Having done some more research on the topic, it appears that stepwise regression is generally frowned upon in the statistics community. See Stopping stepwise: Why stepwise and similar selection methods are bad, and what you should use
One of the suggestions mentioned by Cassell is to have a fuller model, leaving in statistically insignificant variables. While this seems to contradict the idea of model parsimony, I can also see why blindly throwing different variables against the wall and seeing what sticks would probably be a bad idea, particularly in medicine.
However, renal failure as a significant comorbidity did catch my eye, and indeed, there is research on the effects of renal failure and C. diff. After talking with Dr. Vivekanandan, she suggested I break out the renal failures by type.
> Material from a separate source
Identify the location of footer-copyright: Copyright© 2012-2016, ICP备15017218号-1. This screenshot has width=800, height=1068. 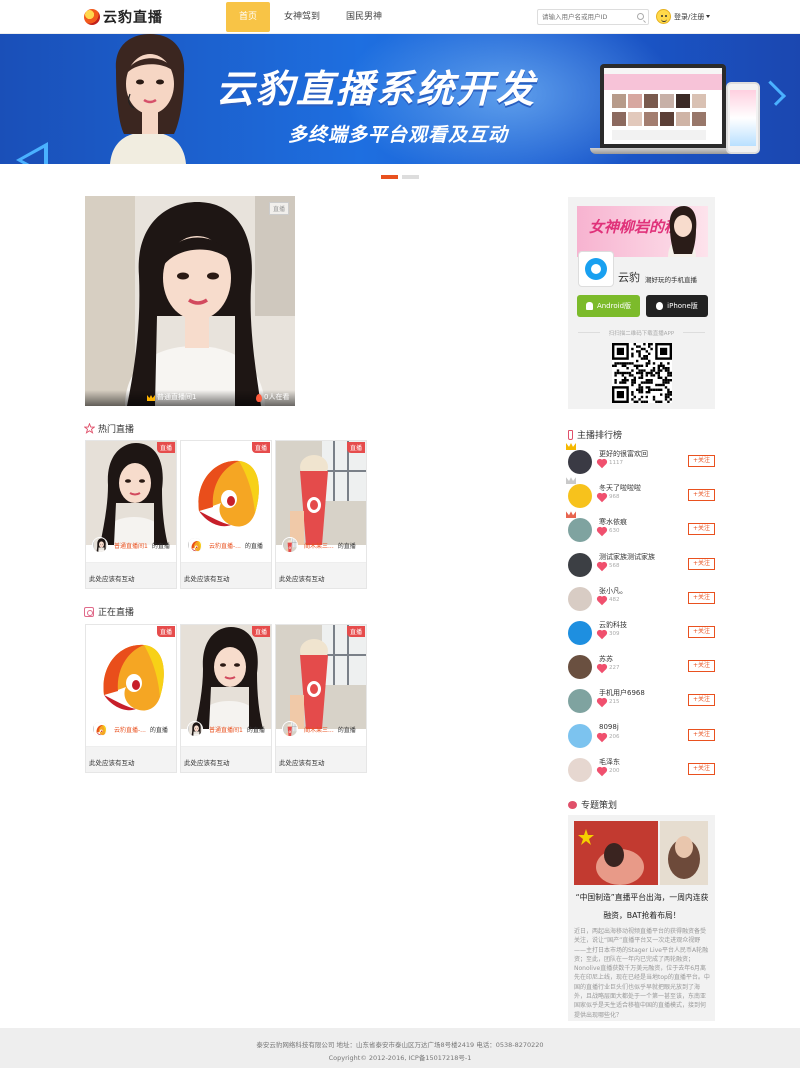
(400, 1058).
In the ICD-9-CM codings, we have the following:
Code | Description |
---|---|
584 | Acute kidney failure |
584.5 | Acute kidney failure with lesion of tubular necrosis convert |
584.6 | Acute kidney failure with lesion of renal cortical necrosis convert |
584.7 | Acute kidney failure with lesion of renal medullary [papillary] necrosis |
584.8 | Acute kidney failure with lesion of with other specified pathological lesion in kidney |
584.9 | Acute kidney failure, unspecified |
585 | Chronic kidney disease (ckd) |
585.1 | Chronic kidney disease, Stage I |
585.2 | Chronic kidney disease, Stage II (mild) |
585.3 | Chronic kidney disease, Stage III (moderate) |
585.4 | Chronic kidney disease, Stage IV (severe) |
585.5 | Chronic kidney disease, Stage V (mild) |
585.6 | End stage renal disease |
585.9 | Chronic kidney disease, unspecified |
586 | Renal failure, unspecified |
I grouped all Acute kidney failure items into a single category. Important to note, 585.6 is when a patient goes on dialysis.
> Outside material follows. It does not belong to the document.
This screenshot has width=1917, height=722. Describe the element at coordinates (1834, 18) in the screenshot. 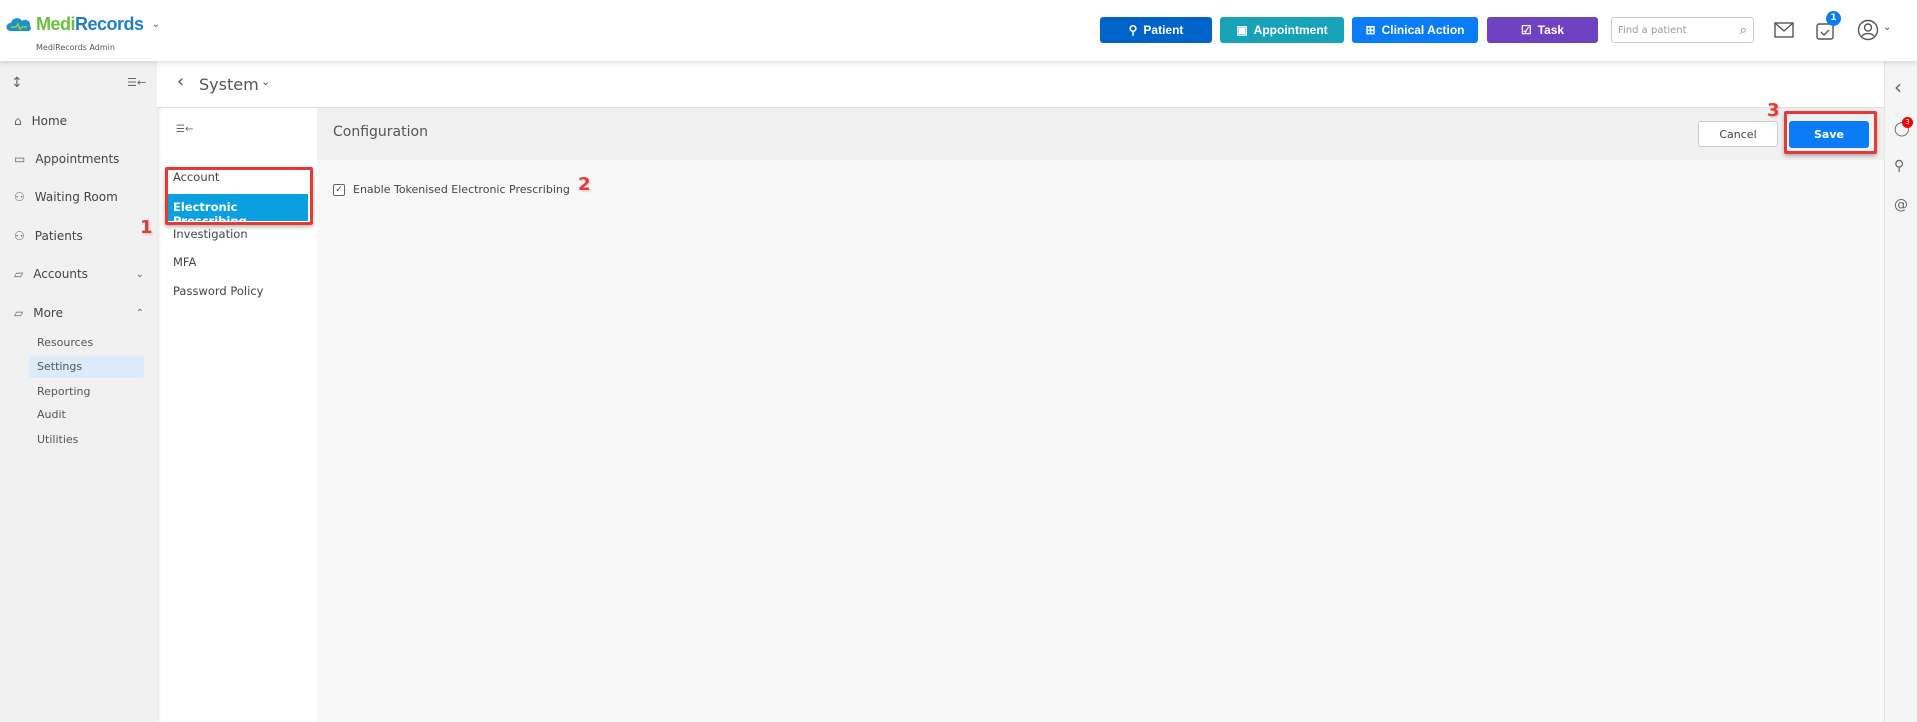

I see `tasks-badge: 1` at that location.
Printed below are the fitting times.
## Time difference of 1.933551 mins
## Time difference of 2.106292 mins
## Time difference of 2.120834 mins
## Time difference of 2.819717 mins
## Time difference of 2.8135 mins
Now, we’ll plot each coefficient by year, showing it’s effect with confidence interval and labeled with \(p\)-values, showing whether they were significant (<0.05) or not.
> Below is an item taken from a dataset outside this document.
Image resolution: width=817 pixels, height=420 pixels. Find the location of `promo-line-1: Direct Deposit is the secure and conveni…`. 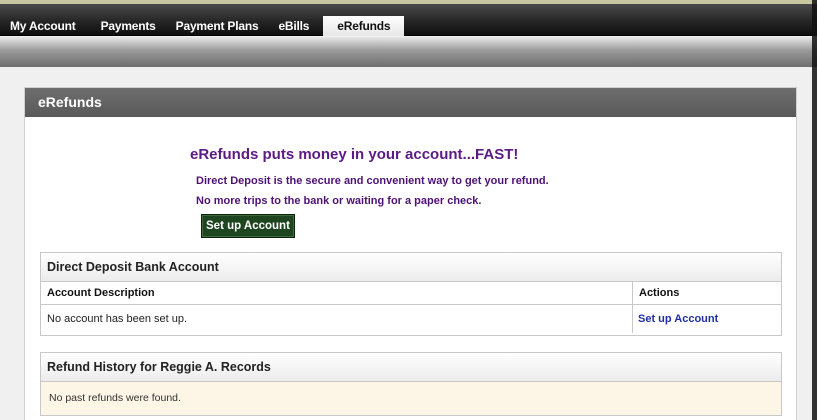

promo-line-1: Direct Deposit is the secure and conveni… is located at coordinates (372, 181).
Most interesting here is the consistency and large statistically significant influence end stage renal failure (dialysis) has on 90-day readmissions.
The influence of age as a predictor seems to be declining almost linearly over the years. I believe this to be due to the distribution becoming less skewed and more platykurtic over time. This can be seen in the chart below.
Here we see that the C. diff age distribution is becoming less left-skewed and more platykurtic over the years, meaning younger people are contracting C. diff more often over time. This would explain the decline in the age coefficient as a predictor over time.
Now, why did I model each separately by year? Two reasons; in the NRD, each year is considered a separate sample. And two, when I tried running a regression on all data, it ate up all of my resources and locked up my machine. I may try this again, using the years as regression variables, but I’ll need to find a way to get it to actually complete. However, I feel I am still justified in running separate models for each year, provided I keep the models constant and explicitly mention this.
Finally, this was only for 90 day readmissions because the other datasets were still being built, but I now have 60 and 30 day readmission datasets and will be running the same models on those for my paper.
I believe I have everything I need to begin my paper, and with less than a month to go, this will be my last update as the rest of my time will be spent compiling my paper and presentation. I will reach out seeking questions or opinions as needed.